The Blind Spot of High-Level Timers
When we measure RTT at the application level—say, in Python or Go—we usually do something like this:
import time
import requests
start = time.perf_counter()
requests.get("https://api.example.com")
end = time.perf_counter()
print(f"Latency: {end - start}s")This is easy to write, but it’s fundamentally flawed for fine-grained debugging. This timer includes:
1. The time it takes for your language runtime to schedule the thread.
2. The time spent in the kernel's networking stack before the first bit hits the wire.
3. The actual transit time.
4. The remote server’s processing time (which is the biggest variable).
5. The time it takes for the response to climb back up the stack to your app.
If your "latency" spikes, you have no idea if the network is congested, if the remote CPU is pegged, or if your local machine is experiencing context-switch hell. The kernel, however, keeps a meticulous ledger for every single socket. It knows exactly how many packets were retransmitted, the smoothed RTT (SRTT), and the size of the congestion window.

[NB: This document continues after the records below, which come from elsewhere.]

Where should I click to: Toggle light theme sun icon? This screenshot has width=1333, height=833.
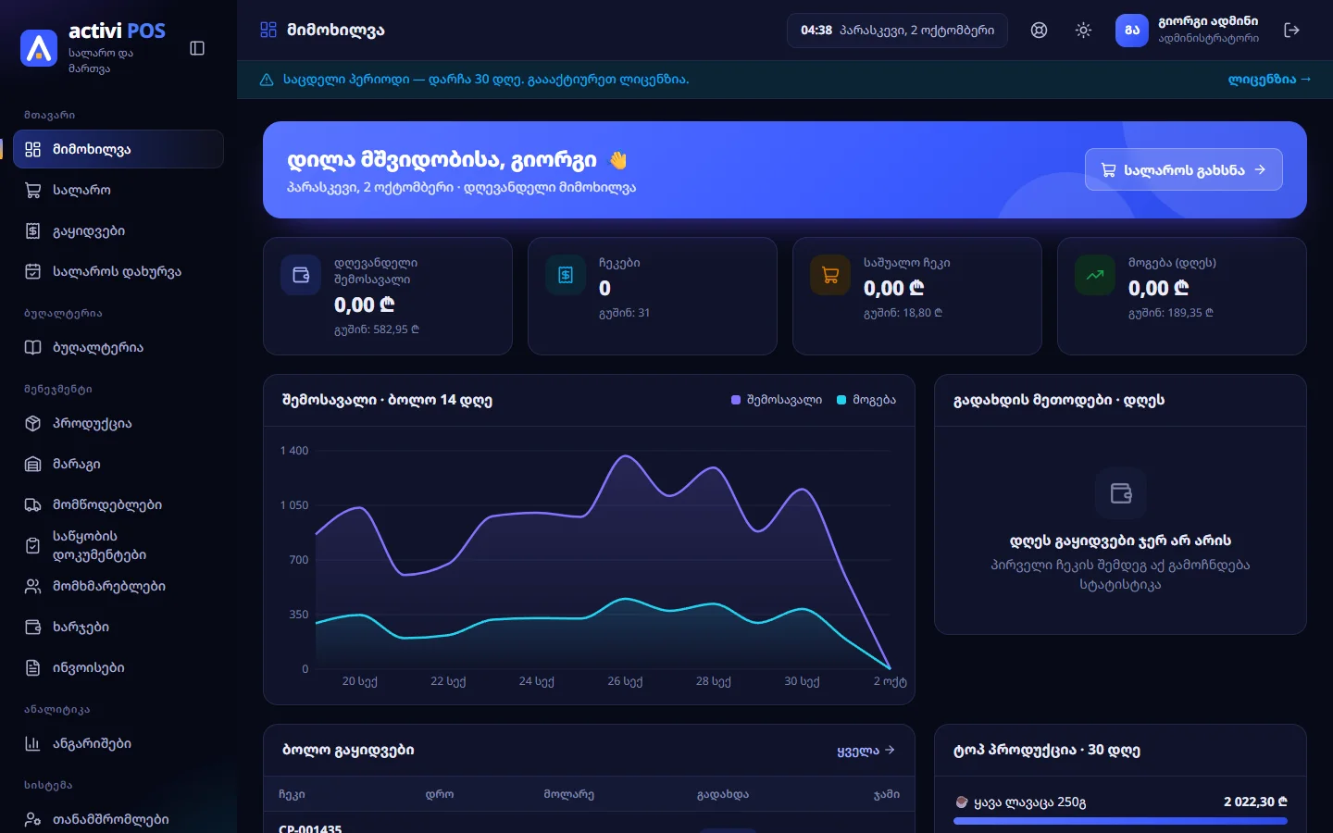1083,31
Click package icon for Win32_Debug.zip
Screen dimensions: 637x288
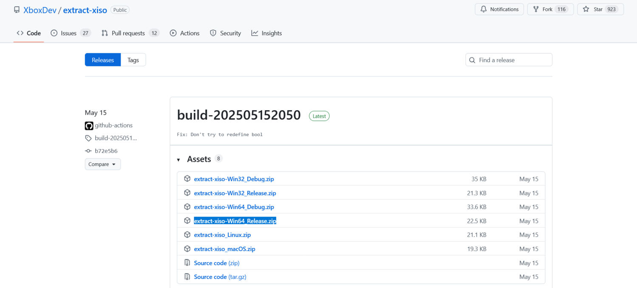tap(187, 179)
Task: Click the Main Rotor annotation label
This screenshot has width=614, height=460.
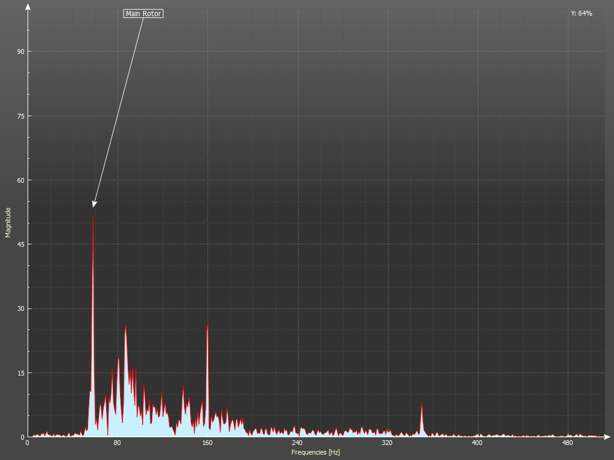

Entering the Kernel: The tcp_info Struct
In Linux, the kernel maintains a struct tcp_info for every TCP connection. This struct is the "Source of Truth." It's defined in /usr/include/linux/tcp.h and it contains fields that most developers never see, but SREs at places like Cloudflare or Google live by.
Here is what the simplified version looks like:
struct tcp_info {
__u8 tcpi_state;
__u8 tcpi_ca_state;
__u32 tcpi_rto; /* Retransmission timeout */
__u32 tcpi_rtt; /* Smoothed RTT in microseconds */
__u32 tcpi_rttvar; /* RTT variance */
__u32 tcpi_snd_cwnd; /* Sending congestion window */
__u32 tcpi_total_retrans; /* Total retransmits for the lifetime of the socket */
// ... many more fields
};By querying this struct directly from your application, you can differentiate between "the network is slow" and "the remote server is taking a long time to think."
How to Extract the Truth (C Implementation)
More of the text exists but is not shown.